What drew Davis and Dee to “Do the Right Thing” was, Dee says, “that it was nice to be reminded of the possibility of hope, at a time when we’re on the verge of terrible cynicism. If you can’t find hope in young people, then where? That’s why Spike finds audiences in today’s market. He can speak to the soul’s anguish because he senses it.”
Davis says: “As in the Dylan Thomas poem, Spike is not one to go gently. He’s raging against racism and sexism, too. He’s come so far so fast he’s ahead of himself. He senses and intuits things, his finger is on the pulse; he knows things he hasn’t actually experienced himself.”
Lee has also, Davis and Dee feel, been the model of a responsible film maker. “He paid off his investors in his first film immediately, no juggling of the books, no messing about.” (Their actor son was one of the investors.)
On “Do the Right Thing” Lee bent and broke union rules to employ as many newcomers as he could, to break the Catch-22 that has bedeviled minorities in the film industry: no jobs without experience, but no experience without work.
Davis himself was one of the architects of what looked to be a major opening-up of the industry. In 1970 he directed and co-authored “Cotton Comes to Harlem,” which became the first major crossover film, so-called: a black-themed film with great appeal to the white audience.

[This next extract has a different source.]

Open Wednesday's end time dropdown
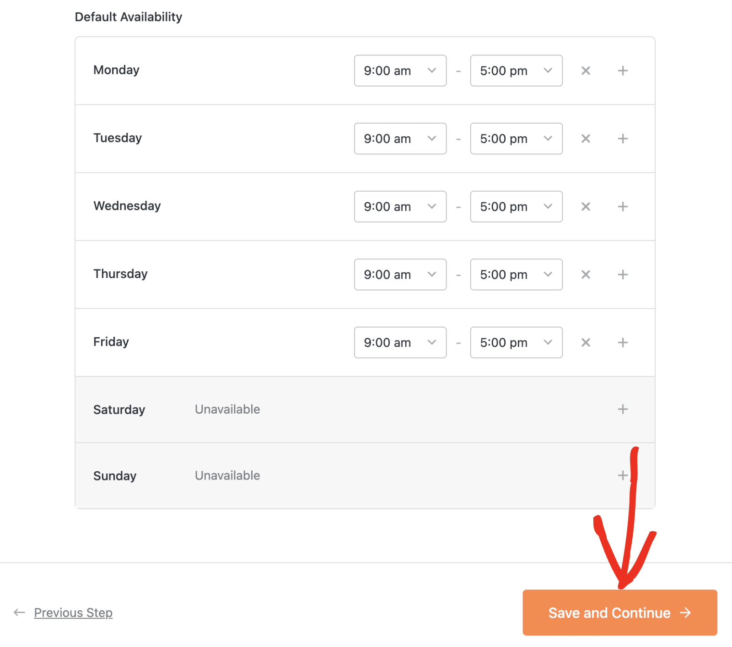 (516, 206)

The success of “Cotton” led to a bandwagon of black films, which, however, degenerated to what became known as blacksploitation fare, finally unpalatable to either black or white audiences. The gains blacks had made on both sides of the camera came to a sudden halt.
Only in more recent years, with the rise of Richard Pryor, Eddie Murphy and now film makers like Robert Townsend and Lee himself, does the crossover audience appear to have been rediscovered by Hollywood. The significance of “Do the Right Thing” is that, in Davis’s view, “It’s even-handed,” descriptive and compassionate, tragicomic, strong but not exploitative.
“In his treatment of Sal (the Danny Aiello character) and his family, Spike wanted us to know about them as human beings,” says Davis.
Among the many black characters caught in cameo, three black men, watching the parade go by and caustically aware of their economic impotence, became a kind of slangy chorus, rendering their bitterness as bitter comedy.
Lee has muted nothing, yet achieved an uncommon lyrical realism, harsh but chastening. “It will get people to talking and thinking,” Dee says. “And feeling.”